Go away and come back home. Sounds good, doesn't it?
Until you can't. Home has its ways. You know them, don't you? All those little things.
Talisa Denove knows them well. She understands how the Field operates; it's where she grew up. Once upon a time. Only, the Field let one of their own get away with murder. And Talisa's the only one with the sack to do something about it.
For this week's story, dear reader, I invite you to contemplate what and how you'd tackle trouble in the family. And, if you had to, just what you'd do to pry apart those...
Highly Functional Forms by M. K. Dreysen
Talisa Denove rotated the solar system and its rocks around her.

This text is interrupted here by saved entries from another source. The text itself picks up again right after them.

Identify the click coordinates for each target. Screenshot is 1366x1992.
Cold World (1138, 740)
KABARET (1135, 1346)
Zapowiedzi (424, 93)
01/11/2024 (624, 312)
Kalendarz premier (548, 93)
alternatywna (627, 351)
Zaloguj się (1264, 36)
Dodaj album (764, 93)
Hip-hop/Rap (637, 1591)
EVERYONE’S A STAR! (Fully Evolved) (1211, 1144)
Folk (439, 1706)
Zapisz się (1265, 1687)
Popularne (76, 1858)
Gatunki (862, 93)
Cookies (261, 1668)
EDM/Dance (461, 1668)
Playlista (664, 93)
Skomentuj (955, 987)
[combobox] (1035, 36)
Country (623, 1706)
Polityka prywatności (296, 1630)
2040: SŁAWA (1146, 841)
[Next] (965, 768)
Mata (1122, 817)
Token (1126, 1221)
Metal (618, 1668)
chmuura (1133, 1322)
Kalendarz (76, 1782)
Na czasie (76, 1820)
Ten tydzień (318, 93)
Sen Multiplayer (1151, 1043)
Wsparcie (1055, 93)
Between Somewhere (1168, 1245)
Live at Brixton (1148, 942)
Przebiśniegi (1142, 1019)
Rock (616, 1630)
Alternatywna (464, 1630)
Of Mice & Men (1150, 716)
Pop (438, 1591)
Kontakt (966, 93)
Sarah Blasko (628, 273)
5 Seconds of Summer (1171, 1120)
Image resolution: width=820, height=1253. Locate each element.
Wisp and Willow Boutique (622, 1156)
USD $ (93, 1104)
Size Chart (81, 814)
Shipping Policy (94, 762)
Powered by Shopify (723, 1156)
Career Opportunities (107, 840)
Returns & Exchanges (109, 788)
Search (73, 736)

She liked it that way. Rotate the universe, rotate the ship, it all came to the same thing. The algebra and the view of it, such a magic combination. Star map interrupted by window bracing.
And whichever way the coordinate system twisted, there came Ward Theriot's rock into view. Dead center of the window. She'd pass underneath, a gentle arc of semi-orbit some thousand kilometers in radius away from Theriot's stake.
Just another piece of what might have been. That's all her ship would be to Theriot's sensors. At this distance, Talisa reminded herself. Don't go, girl.
Don't go any closer. She checked her engine systems, all good.
And then Talisa double checked the tight-focus radar beam she allowed to query her arc. What good would it do her, all tucked in nice and tight and quiet in this here surveillance pass, and then fire the engines and give herself away because she'd gone and missed a piece of rock dancing into her way?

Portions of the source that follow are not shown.